§ Énoncé rédigé A:
Les affirmations suivantes concordent-elles avec le texte sur la Crimée et l'Ukraine ? (i) Le référendum du 16 mars 2014 a recueilli 96,8 % de voix favorables au rattachement de la Crimée à la Russie. (ii) La communauté internationale a reconnu l'annexion de la Crimée par la Russie. (iii) Les sanctions contre Moscou ont été imposées dès le mois de mars 2014. Répondez par oui ou par non à chacune, en citant à l'identique les mots du texte qui tranchent.
§ Énoncé rédigé B:
Reformulez sous forme de liste le paragraphe du texte sur la Crimée et l'Ukraine qui commence par « Le 24 février 2022 », sans en perdre les faits essentiels.
§ Énoncé rédigé C:
Prolongez le texte sur la Crimée et l'Ukraine à la suite de sa dernière phrase.

§ Extrait cité:
La Russie a profité de ce contexte d’incertitudes politiques pour faire intervenir des soldats russes, postés discrètement dans des aéroports, des bases militaires et des institutions politiques mais également prendre le contrôle du Parlement de Crimée qui élira quelques jours plus tard, à huis-clos, Sergueï Axionov en tant que Premier ministre de la République autonome de Crimée. Le 16 mars 2014, le référendum d’autodétermination a abouti au résultat suivant : 96,8 % de voix favorables au rattachement de la Crimée à la Russie. Deux jours plus tard, le Parlement russe votera l’intégration de la Crimée et de Sébastopol au territoire la Fédération de Russie. Cette annexion par la Russie n’a toutefois pas été reconnue par la communauté internationale. De nombreux Alliés, dont les États-Unis et le Canada, mais également l’Union européenne ont imposé dès le mois de juillet 2014 des sanctions à l’égard de Moscou : restrictions d’accès d’entreprises publiques russes au marché occidental, embargo sur les exportations à destination de la Russie de matériel de haute technologie pour l’exploration et la production de pétrole et de certains biens militaires et biens à double usage.

Le 24 février 2022, le Président Vladimir Poutine déclarait le lancement d’une « opération militaire spéciale » : l’invasion de l’Ukraine par la Russie. Cette offensive de l’armée russe s’inscrit dans la continuité de la reconnaissance de l’indépendance de la République populaire de Donetsk et de la République populaire de Lougansk, deux régions séparatistes pro-russes du Donbass. Le 30 septembre 2022, le Président Vladimir Poutine formalisaient l’annexion de quatre territoires de l’est et du sud de l’Ukraine alors que les combats étaient encore en cours.

En quelques jours, l’invasion russe a ébranlé la communauté internationale, entrainant une réaction collective des États et des organisations internationales.

§ Données fournies:
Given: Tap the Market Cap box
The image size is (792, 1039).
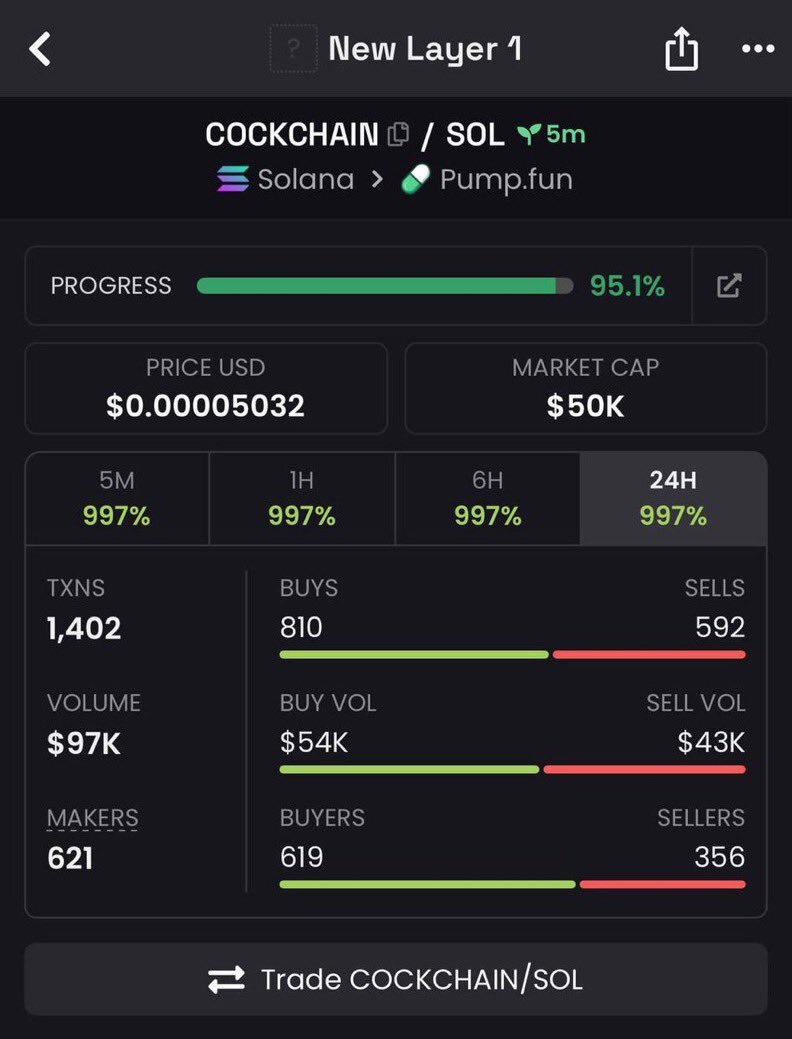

§ Réponse rédigée A:
(i) Oui : « 96,8 % de voix favorables au rattachement de la Crimée à la Russie ».
(ii) Non : « Cette annexion par la Russie n’a toutefois pas été reconnue par la communauté internationale ».
(iii) Non : « dès le mois de juillet 2014 ».

§ Réponse rédigée B:
- Le 24 février 2022, Vladimir Poutine annonce une « opération militaire spéciale », c'est-à-dire l'invasion de l'Ukraine par la Russie.
- Cette offensive s'inscrit dans la continuité de la reconnaissance de l'indépendance des Républiques populaires de Donetsk et de Lougansk, deux régions séparatistes pro-russes du Donbass.
- Le 30 septembre 2022, il formalise l'annexion de quatre territoires de l'est et du sud de l'Ukraine, alors que les combats sont encore en cours.

§ Réponse rédigée C:
2.   Une réaction ferme de l’OTAN vis-à-vis de l’invasion de l’Ukraine

L’invasion russe en Ukraine a été condamnée de manière ferme par l’ensemble des membres de l’Alliance. Les Alliés ont apporté un soutien sans faille au gouvernement et à la population ukrainienne, exprimé notamment à travers la déclaration des chefs d’État et de gouvernements du 24 mars 2022 : « Nous sommes totalement solidaires du président Zelensky, du gouvernement de l’Ukraine et des citoyens ukrainiens, qui défendent leur patrie avec courage. […] Nous réaffirmons notre soutien indéfectible à l’indépendance, à la souveraineté et à l’intégrité territoriale de l’Ukraine à l’intérieur de ses frontières internationalement reconnues, s’étendant à ses eaux territoriales ».

Depuis l’annexion de la Crimée par la Russie en 2014, l’OTAN avait déjà initié une politique de coordination auprès du gouvernement ukrainien afin de réformer son armée et son système de défense. Les forces ukrainiennes ont en l’occurrence eu l’opportunité d’approfondir leurs compétences en participant à des exercices et à des opérations de l’OTAN. Depuis 2016, le soutien de l’OTAN s’effectue à travers un ensemble complet de mesures d’assistance constitué d’une diversité de programmes visant à renforcer les capacités, notamment dans des domaines stratégiques tels que la cyberdéfense, la logistique et la lutte contre les pratiques hybrides.

Lors du sommet de Madrid de 2022, les Alliés ont pris la décision d’apporter des modifications profondes à la posture de dissuasion et de défense de l’organisation, afin « d’assurer [leur] défense collective suivant une approche à 360 degrés » ([2]). Cette nouvelle approche intègre le renforcement des défenses avancées, la préparation des groupements tactiques déployés dans la partie orientale de l’Alliance en vue de les faire passer du niveau bataillon au niveau brigade, la transformation de la Force de réaction de l’OTAN et l’augmentation des effectifs des forces à haut niveau de préparation à plus de 300 000 soldats. Ces forces ont bénéficié de diverses mesures de soutien, telles que le pré-positionnement accru d’équipements et de matériels, le déploiement renforcé de capacités à l’avant, et la mise à niveau des plans de défense, incluant la pré-affectation de forces à la défense d’Alliés spécifiques. Il s’agit de la plus vaste réorganisation de la posture de dissuasion et de défense collective depuis la Guerre froide. Le sommet de l’OTAN de Madrid a également été l’occasion de souligner les conséquences dramatiques de cette guerre sur les populations civiles.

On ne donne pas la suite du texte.